Data compression in SQL Server can definitely go a long way in saving storage space, as well as improve performance. It can especially be significant in very large databases. But in certain scenarios it can actually cause more harm than good, and it’s important to identify these scenarios.
I wrote this script which performs compression savings estimation checks for an ENTIRE database. Yeah there are plenty such scripts out there already, but there’s something in particular that they all seem to be missing, and that is the ability to actually generate the relevant remediation commands for you. After all, ain’t nobody got time for writing all those “ALTER TABLE/INDEX” commands themselves!
This is why I created the T-SQL script below. Check out the “messages” tab once the script completes execution, to find the resulting remediation commands. In addition, you will also get a query result with full details.
The script also performs various checks to determine whether PAGE or ROW compression type would be more beneficial (based on stuff such as range scans vs. updates percentage, difference in compression savings, etc.). It has several parameters at the top to control various thresholds and behaviors, so that you could fine tune it for your specific database.
The default values for all parameters should fit most use cases, but you can still customize them if you have to. I’ve added comments next to each parameter with more details.
Speaking of which, I added a bunch of comments all over the script, and tried my best to make it as concise and reader-friendly as possible. But, if something is still isn’t clear in the script, please let me know (either at the comments section here or at the GitHub Gist), and I’ll do my best to clarify.
A few important notes first
The script performs the check for an entire database based on what’s specified in the @DatabaseName parameter. So don’t forget to change the @DatabaseName parameter to the one you actually want to check (or leave it as NULL to check the database you’re currently connected to).
BE MINDFUL IN PRODUCTION ENVIRONMENTS !
Running this script may take a very long time on databases with large tables, and significant IO and CPU stress may be noticeable. Ironically though, that is usually where you’ll have the biggest benefit to compression.
Schema-level locks may be held for a while per each table, and will possibly block other sessions performing DDL operations (ALTER, DROP, TRUNCATE etc.).
One extra important thing to remember is that this script uses the built-in data compression savings estimation procedure (sp_estimate_data_compression_savings) per each table and compression type (PAGE and ROW). This procedure copies 5% of your table to TempDB and compresses it there. This means that if you have an extremely huge table, it could cause TempDB to significantly inflate in size, which might fill out the storage disk it’s on, or reach its max size (both of which will make your SQL Server unresponsive!).
This is why I’ve added a few cautionary checks and additional threshold parameters, in order to avoid such scenarios: Specifically, @FeasibilityCheckOnly, @MaxSizeMBForActualCheck and @TempDBSpaceUsageThresholdPercent. The parameter @FeasibilityCheckOnly in particular is used to determine whether you want to run sp_estimate_data_compression_savings, or you just want to do a “basic” check (which shouldn’t cause any overheads or major issues) to find possible candidates for compression.
In general, if you want to run this script in a production environment, be sure to do it during low-traffic hours, and make sure you have enough free disk space on the TempDB drive.

### Data provided
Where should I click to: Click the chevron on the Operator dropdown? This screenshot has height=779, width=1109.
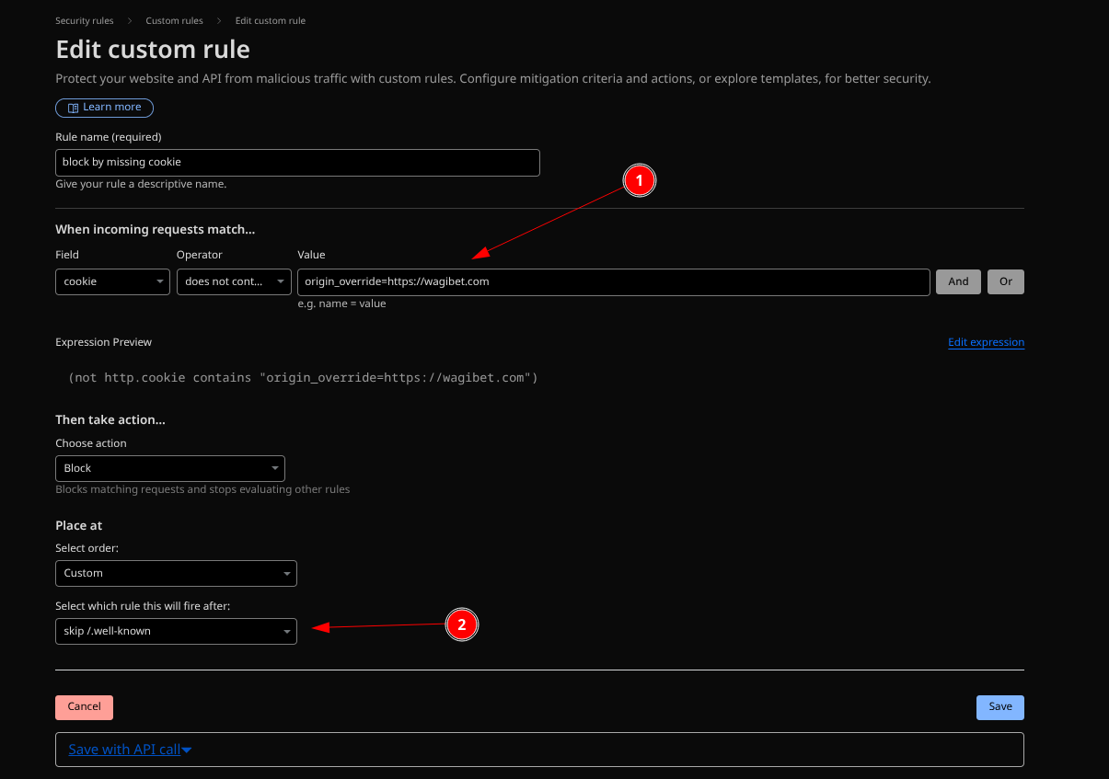pos(282,281)
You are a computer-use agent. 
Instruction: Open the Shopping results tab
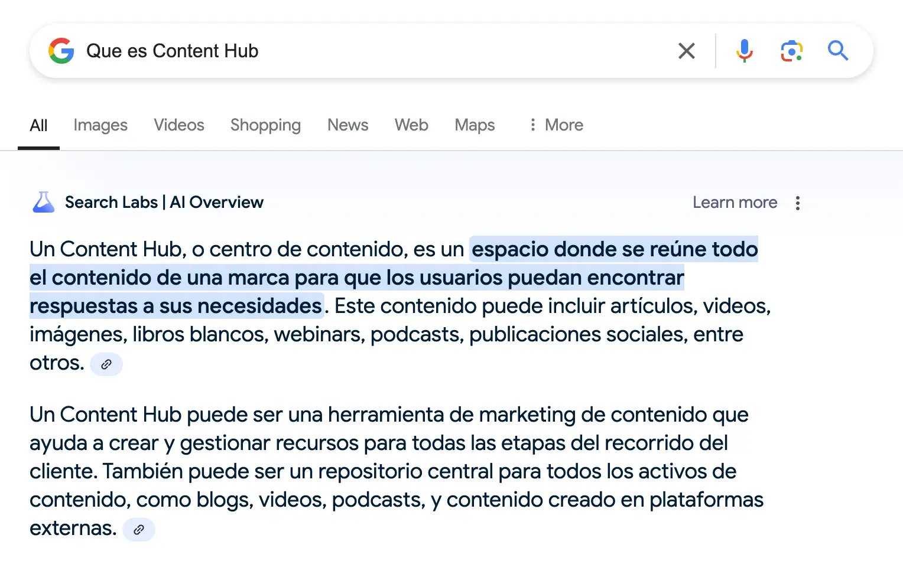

### Work instructions
Pick up the write-up on estimating SQL Server data compression savings and continue it from its final sentence.

### Result of this exercise
The Script:
Click here to get it from Madeira’s GitHub repository.
License and Disclaimer
The script is completely free and is provided as-is, without any warrantee. Use at your own risk, and as stated above, be extra careful when running it in production environments.
Possible side-effects may include (especially if executed within very large databases):
- Extra IO workload
- Extra CPU workload
- Extra schema-level locks
- Extra disk-space used by TempDB
- Rapid loss of disk free space
- Possible schema-level deadlocks (in some SQL versions. It may be solved using MAXDOP 1 at instance-level)
- Extra time spent in front of your computer while sweating profusely
- … or extra requirement of coffee intake
- … or booze
- … or a sudden inexplicable need to seek new job openings
- … or all of the above!
Please handle with care! 😉
Tracking Low Compression Success Rates
The column page_compression_success_count from the system function sys.dm_db_index_operational_stats can be used to track whether a table properly benefits from PAGE compression, or would rather be “downgraded” to ROW compression to save on unnecessary CPU load.
This is based on how many PAGE compressions were completed successfully on top of ROW compressions, resulting in 20% or more additionally saved space (you can find more details in Paul’s blog post).
My version of the script adds the following:
- Outputs a remediation command to REBUILD each relevant index with ROW compression.
- The script has parameters for:
- Minimum number of compression attempts
- Maximum success rate percentage
- Index rebuild options
- The script outputs additional details such as:
- Whether the index/table in question is partitioned or not.
- Range-scan percentage
- Leaf-level updates percentage
- It runs the check for ALL accessible and writeable databases.
The script is available in our Madeira Github repository
So, now we should have the whole package to properly manage data compression in our SQL Server estate:
- Run the Ultimate Compression Savings Estimation script.
- Review and apply its recommended remediations.
- Run the new script to track its success, and rebuild as necessary with ROW compression instead of PAGE compression.
Something interesting I noticed about the page_compression_success_count column, is that it’s populated not only when data is inserted/updated in the table, but also when a PAGE-compressed index is built or re-built on the table.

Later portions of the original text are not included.